Once it is flushed out, to do the head gasket fix, you want to bypass the heater hoses. I’ve seen lots of people get a pipe that goes in between the heater hoses so they just recirculate instead of actually running through the heater core. You don’t want your heater core to get plugged up.
After this, get the sodium silicate and mix it with some water in your radiator or upper radiator hose. Turn the car on and let it idle for a few minutes. This will circulate the sodium silicate through the system and will help it get to the damaged head gasket.
Once the liquid glass hits a spot such as head gasket leaks, or engine block cracks, it starts to dry and harden.

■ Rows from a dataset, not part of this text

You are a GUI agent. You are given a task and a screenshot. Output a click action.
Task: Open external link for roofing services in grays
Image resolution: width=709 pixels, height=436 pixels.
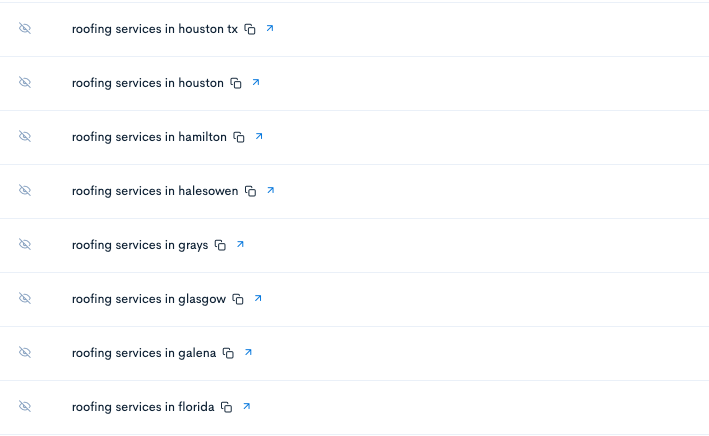click(240, 244)
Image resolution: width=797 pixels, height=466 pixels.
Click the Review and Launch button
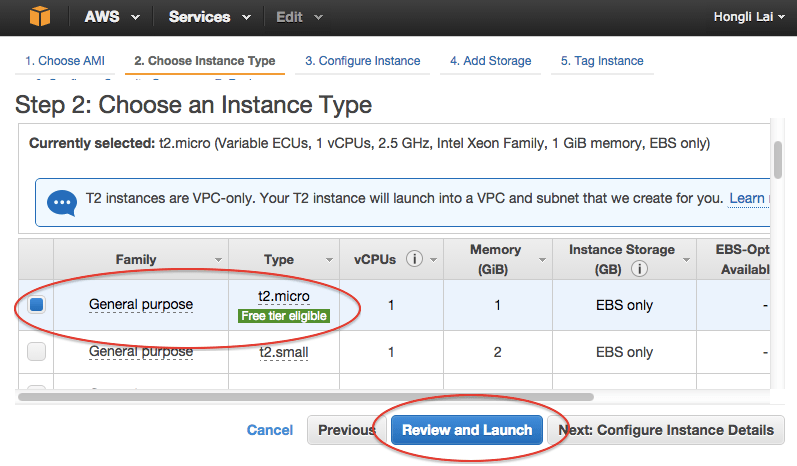click(x=467, y=430)
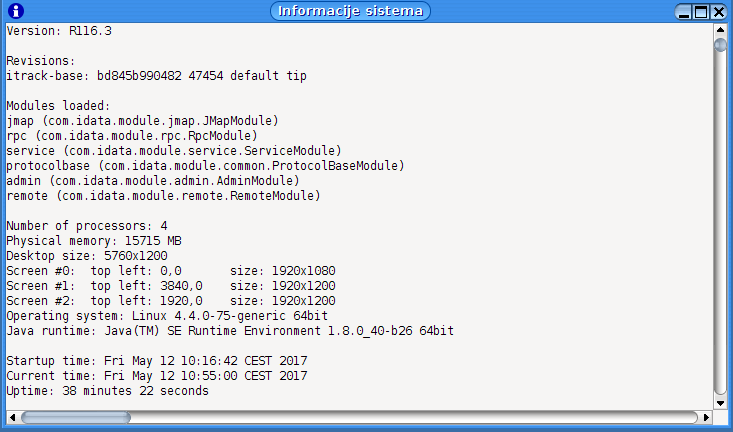Click the horizontal scrollbar thumb
The width and height of the screenshot is (733, 432).
click(76, 417)
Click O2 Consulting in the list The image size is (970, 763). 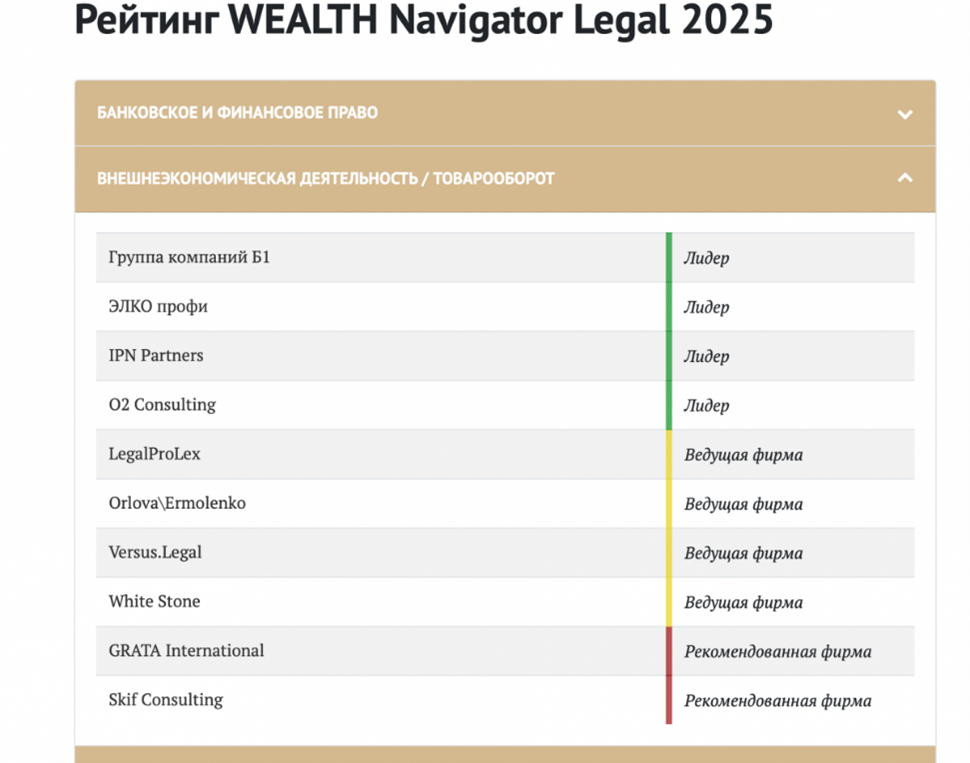click(x=162, y=405)
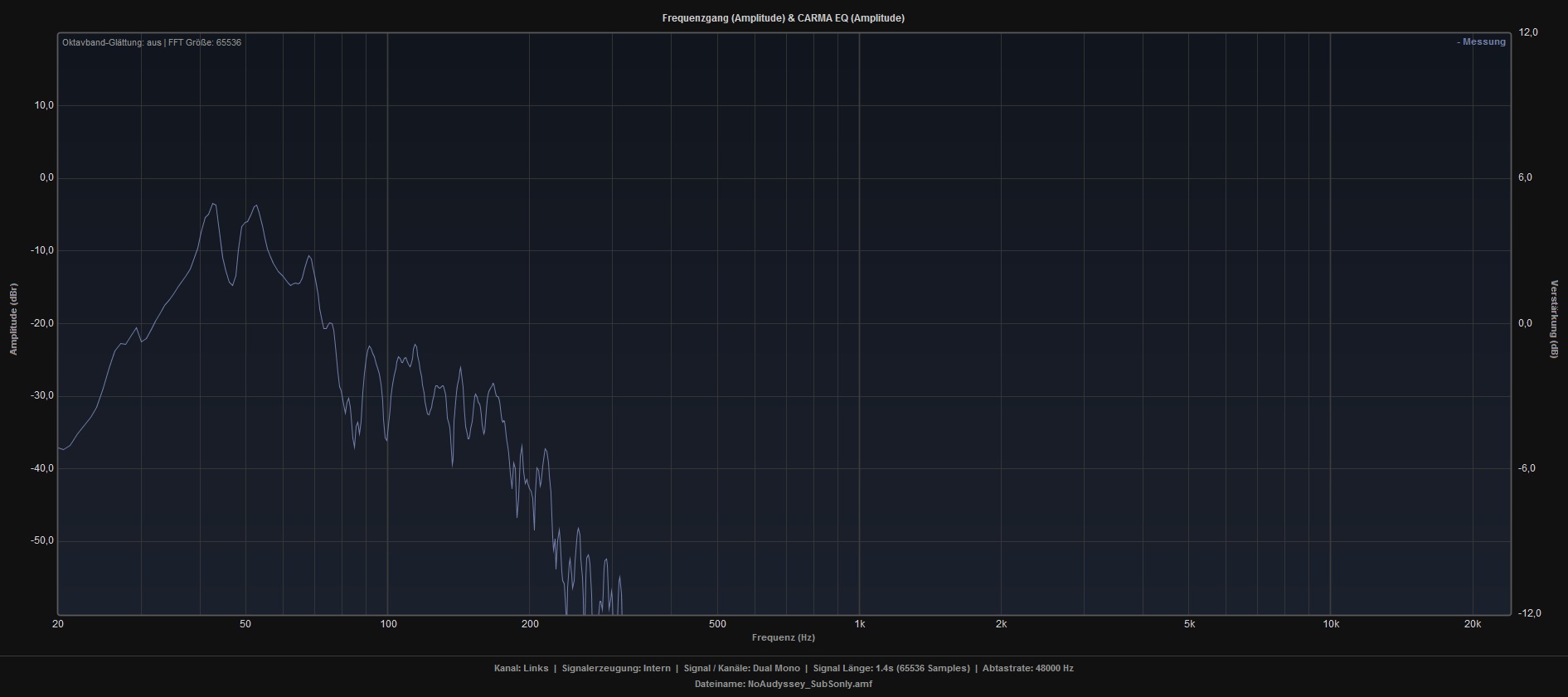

This seals the leaks permanently.
I originally heard about it while looking around to see how much someone would charge to do the head gasket fix on my Ford Expedition but one of the mechanics told me to give this a try. He said it worked for him plenty of times and the seal lasted longer than he owned any of the cars.
I thought this might be a good idea since a head gasket fix is going to cost me about $1200-$2500 and the sodium silicate costs about $40 for a 32 oz. container.
I have ordered the 32 oz. container from eBay a few days ago and am waiting to get it so I can try it out on my truck. I will be posting a YouTube video to show my results and will share it here. In the meantime, if you have a head gasket that you think might be going bad, maybe give the sodium silicate head gasket fix a try.